About this exercise.
For this exercise, restate word for word only the lines from the one containing "Image resolution: width=1456" through the last line below. Pictures do not get copied.

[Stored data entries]
-.-.-
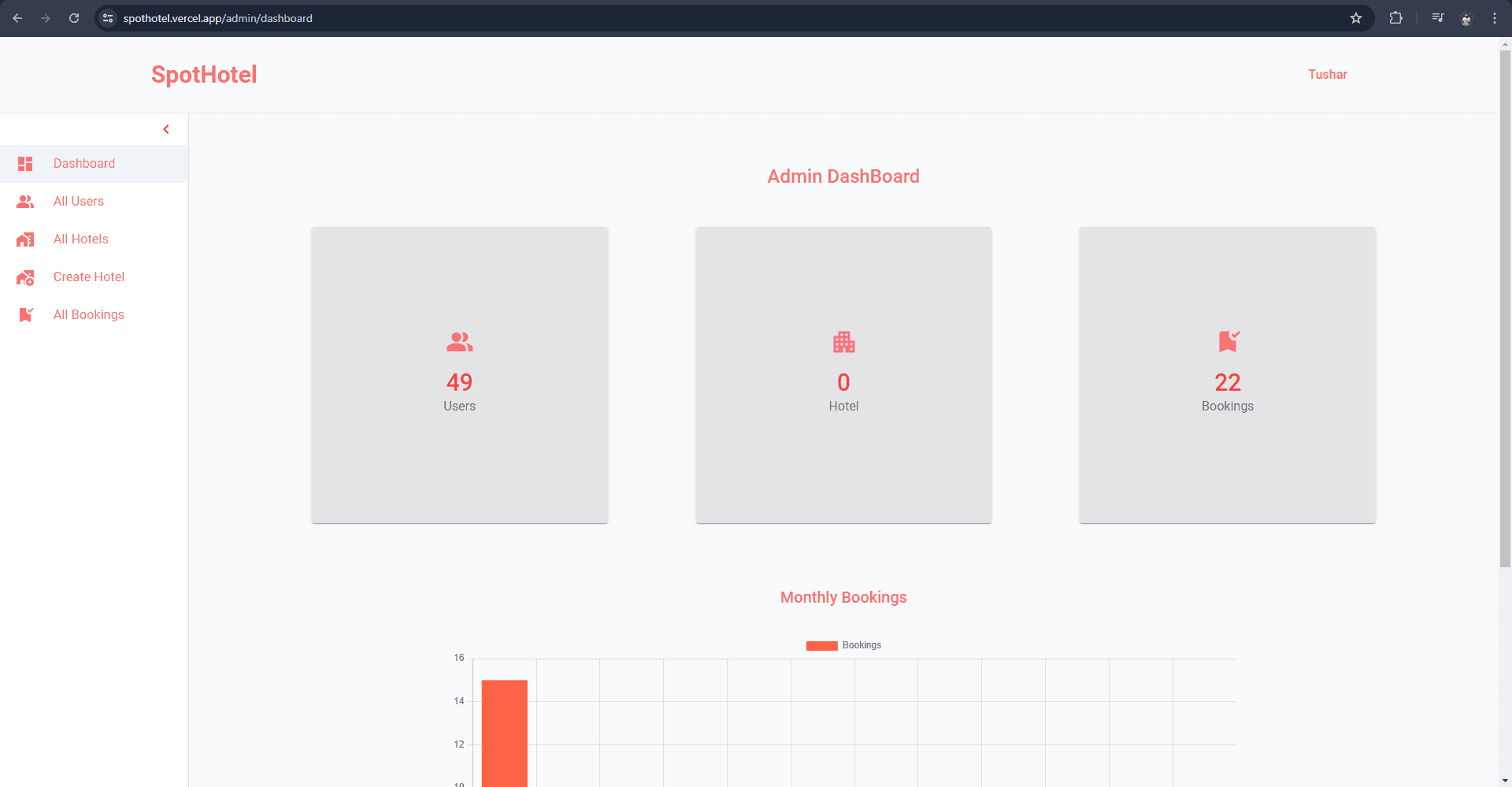Click the Hotel card building icon
The height and width of the screenshot is (787, 1512).
coord(843,342)
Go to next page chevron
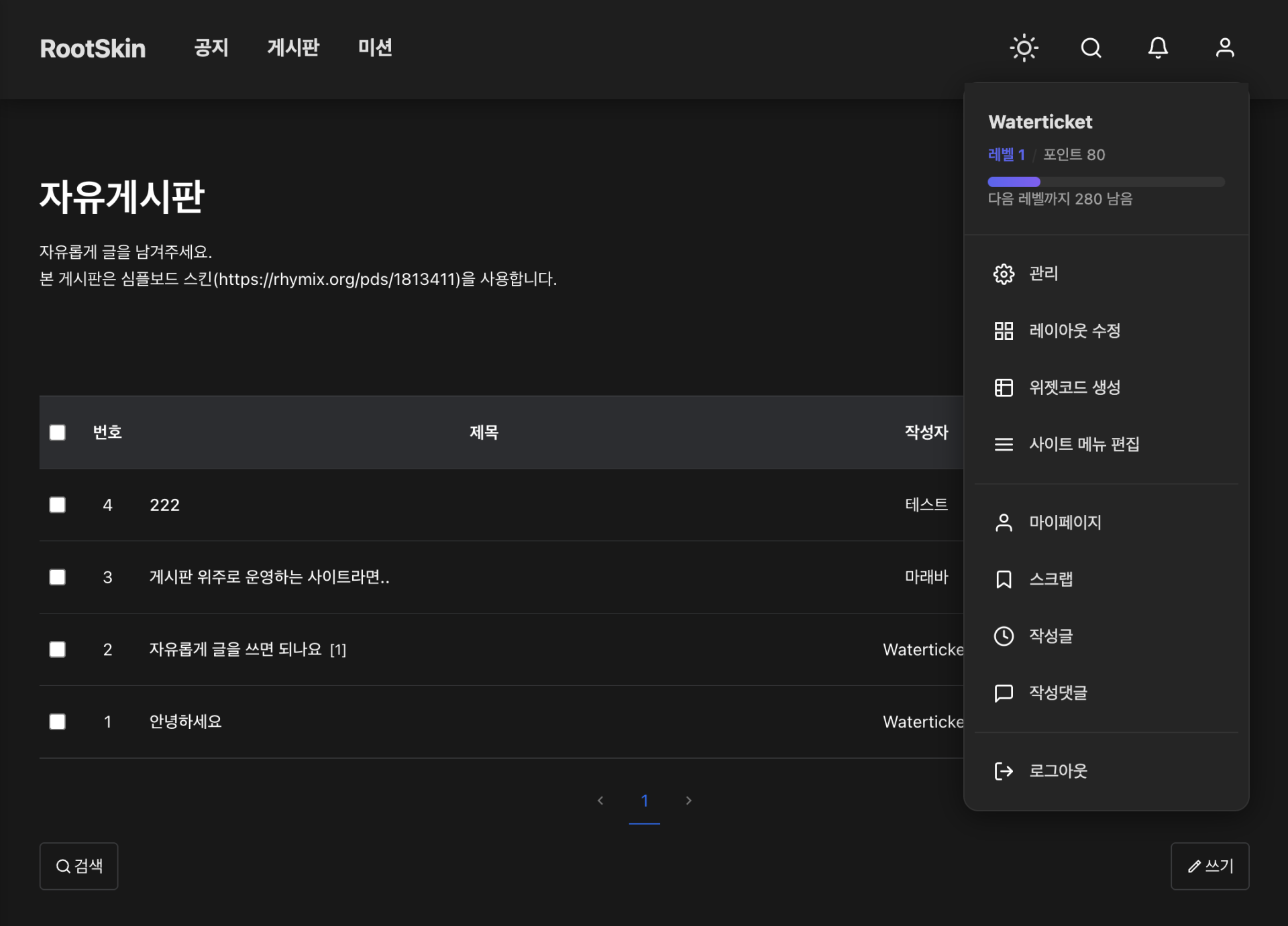1288x926 pixels. [x=688, y=801]
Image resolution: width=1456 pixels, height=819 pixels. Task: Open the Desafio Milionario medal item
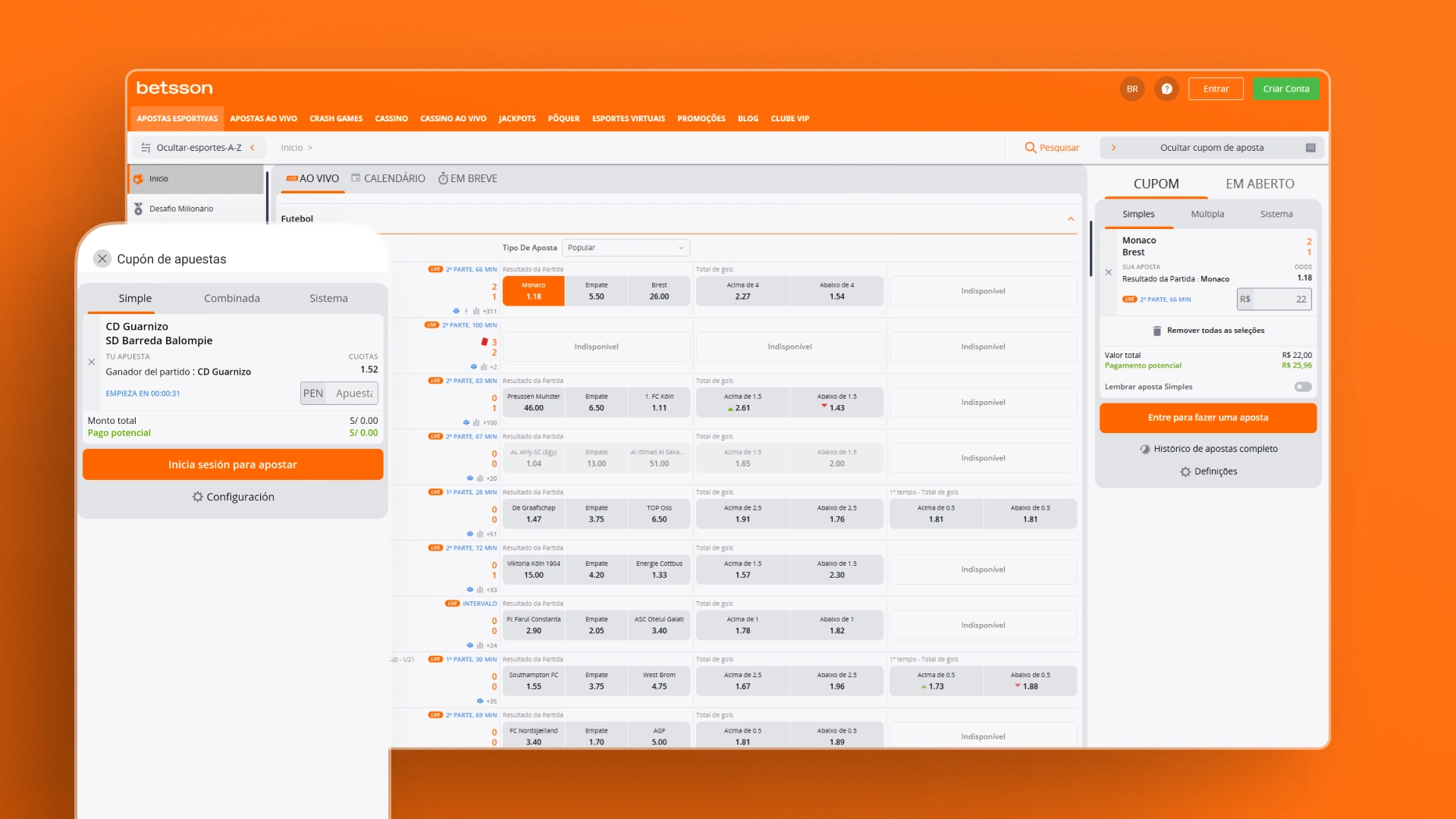tap(180, 209)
-.-.-
Exercise response.
Image resolution: width=1456 pixels, height=819 pixels. Task: Open the Desafio Milionario medal item
tap(180, 209)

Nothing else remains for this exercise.